What is expected:
Retype exactly the lines that run from the start of the data to the line holding "Task: Click the account icon beside 123456", including both, and only those.

Record extracts:
________________________________________
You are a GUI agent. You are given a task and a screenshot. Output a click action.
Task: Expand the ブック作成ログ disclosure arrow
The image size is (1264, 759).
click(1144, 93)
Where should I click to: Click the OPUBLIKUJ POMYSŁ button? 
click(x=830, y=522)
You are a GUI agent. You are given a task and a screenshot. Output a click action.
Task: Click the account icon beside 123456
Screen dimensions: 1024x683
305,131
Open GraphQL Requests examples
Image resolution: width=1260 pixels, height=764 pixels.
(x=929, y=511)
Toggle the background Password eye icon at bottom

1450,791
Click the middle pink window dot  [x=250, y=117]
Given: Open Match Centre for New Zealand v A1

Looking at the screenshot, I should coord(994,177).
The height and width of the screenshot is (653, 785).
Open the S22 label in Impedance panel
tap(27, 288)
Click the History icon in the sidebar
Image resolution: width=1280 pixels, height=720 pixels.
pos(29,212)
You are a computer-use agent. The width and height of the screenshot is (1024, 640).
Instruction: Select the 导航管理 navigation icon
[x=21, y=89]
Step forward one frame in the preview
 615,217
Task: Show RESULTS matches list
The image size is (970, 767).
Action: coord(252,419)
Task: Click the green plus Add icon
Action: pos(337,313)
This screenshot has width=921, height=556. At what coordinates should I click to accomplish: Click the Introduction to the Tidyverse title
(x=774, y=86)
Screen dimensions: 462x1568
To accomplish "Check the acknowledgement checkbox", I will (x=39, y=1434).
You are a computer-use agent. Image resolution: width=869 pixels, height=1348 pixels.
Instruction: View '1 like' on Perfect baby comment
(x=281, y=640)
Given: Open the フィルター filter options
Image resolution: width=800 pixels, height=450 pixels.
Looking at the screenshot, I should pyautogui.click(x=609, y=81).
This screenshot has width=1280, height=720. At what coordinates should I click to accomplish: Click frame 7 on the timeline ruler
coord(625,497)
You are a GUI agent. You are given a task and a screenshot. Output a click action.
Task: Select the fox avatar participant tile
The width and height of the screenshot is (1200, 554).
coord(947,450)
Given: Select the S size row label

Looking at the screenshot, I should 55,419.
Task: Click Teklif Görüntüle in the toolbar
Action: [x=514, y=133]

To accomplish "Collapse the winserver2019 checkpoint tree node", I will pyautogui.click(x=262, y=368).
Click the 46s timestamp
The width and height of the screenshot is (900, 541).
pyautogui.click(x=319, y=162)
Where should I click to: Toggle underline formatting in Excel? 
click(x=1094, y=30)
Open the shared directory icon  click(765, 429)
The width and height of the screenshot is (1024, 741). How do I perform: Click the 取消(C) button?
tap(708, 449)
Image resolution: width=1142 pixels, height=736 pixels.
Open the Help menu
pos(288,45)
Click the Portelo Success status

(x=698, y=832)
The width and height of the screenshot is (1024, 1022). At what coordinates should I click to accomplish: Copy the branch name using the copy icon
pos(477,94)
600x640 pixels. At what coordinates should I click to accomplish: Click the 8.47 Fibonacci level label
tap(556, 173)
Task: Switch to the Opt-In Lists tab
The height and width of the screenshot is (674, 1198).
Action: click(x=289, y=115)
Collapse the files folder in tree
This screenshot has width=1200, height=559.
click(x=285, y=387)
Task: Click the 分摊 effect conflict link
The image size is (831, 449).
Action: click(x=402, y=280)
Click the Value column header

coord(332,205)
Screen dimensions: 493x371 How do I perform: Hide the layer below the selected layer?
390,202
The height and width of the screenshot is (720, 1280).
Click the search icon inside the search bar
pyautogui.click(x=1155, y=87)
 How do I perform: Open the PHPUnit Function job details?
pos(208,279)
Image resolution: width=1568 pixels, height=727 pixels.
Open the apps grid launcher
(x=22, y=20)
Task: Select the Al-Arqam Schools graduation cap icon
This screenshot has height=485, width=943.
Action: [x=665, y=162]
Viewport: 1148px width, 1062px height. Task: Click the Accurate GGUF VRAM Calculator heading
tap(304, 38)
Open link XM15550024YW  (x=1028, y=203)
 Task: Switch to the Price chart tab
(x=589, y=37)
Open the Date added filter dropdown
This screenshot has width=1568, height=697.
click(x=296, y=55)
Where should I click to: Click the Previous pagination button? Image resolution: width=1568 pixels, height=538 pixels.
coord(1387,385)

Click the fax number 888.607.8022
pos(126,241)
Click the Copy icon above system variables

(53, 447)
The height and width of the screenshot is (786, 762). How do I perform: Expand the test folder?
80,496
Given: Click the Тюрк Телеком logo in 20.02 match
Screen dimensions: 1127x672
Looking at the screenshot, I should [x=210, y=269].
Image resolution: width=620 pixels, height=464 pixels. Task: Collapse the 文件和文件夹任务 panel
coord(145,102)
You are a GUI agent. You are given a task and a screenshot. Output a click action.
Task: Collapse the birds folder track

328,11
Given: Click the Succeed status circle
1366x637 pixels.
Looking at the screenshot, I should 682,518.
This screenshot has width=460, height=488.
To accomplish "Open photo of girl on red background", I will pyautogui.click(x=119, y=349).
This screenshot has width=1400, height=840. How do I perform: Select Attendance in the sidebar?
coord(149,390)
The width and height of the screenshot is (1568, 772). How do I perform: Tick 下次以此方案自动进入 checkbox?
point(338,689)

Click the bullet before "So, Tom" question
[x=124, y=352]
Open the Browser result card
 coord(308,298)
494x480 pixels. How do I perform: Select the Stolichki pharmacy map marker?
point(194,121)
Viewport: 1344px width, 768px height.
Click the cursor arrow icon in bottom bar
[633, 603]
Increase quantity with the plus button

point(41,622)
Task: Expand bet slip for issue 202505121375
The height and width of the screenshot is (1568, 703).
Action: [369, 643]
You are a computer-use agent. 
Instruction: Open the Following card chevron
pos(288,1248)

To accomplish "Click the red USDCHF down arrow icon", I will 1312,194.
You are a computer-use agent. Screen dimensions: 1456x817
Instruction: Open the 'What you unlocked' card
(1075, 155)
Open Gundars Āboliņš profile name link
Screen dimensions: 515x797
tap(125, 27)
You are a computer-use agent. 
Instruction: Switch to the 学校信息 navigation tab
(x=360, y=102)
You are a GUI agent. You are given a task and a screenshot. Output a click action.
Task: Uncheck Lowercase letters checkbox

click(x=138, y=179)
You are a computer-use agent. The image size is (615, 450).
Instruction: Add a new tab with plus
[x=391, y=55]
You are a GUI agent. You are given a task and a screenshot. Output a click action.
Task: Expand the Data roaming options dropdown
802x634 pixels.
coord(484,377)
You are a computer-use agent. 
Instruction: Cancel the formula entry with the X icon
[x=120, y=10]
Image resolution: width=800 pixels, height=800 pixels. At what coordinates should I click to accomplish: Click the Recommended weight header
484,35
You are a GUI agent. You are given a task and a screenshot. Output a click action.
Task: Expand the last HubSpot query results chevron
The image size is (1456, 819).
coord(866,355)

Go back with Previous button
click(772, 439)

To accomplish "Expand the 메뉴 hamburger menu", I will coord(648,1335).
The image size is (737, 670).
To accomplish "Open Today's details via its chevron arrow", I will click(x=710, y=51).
________________________________________
Output below:
You are a GUI agent. You are given a task and a screenshot. Output a click action.
Task: Expand the ブック作成ログ disclosure arrow
The image size is (1264, 759).
click(1144, 93)
Where should I click to: Click the OPUBLIKUJ POMYSŁ button? 
click(x=830, y=522)
You are a GUI agent. You are given a task and a screenshot. Output a click action.
Task: Click the account icon beside 123456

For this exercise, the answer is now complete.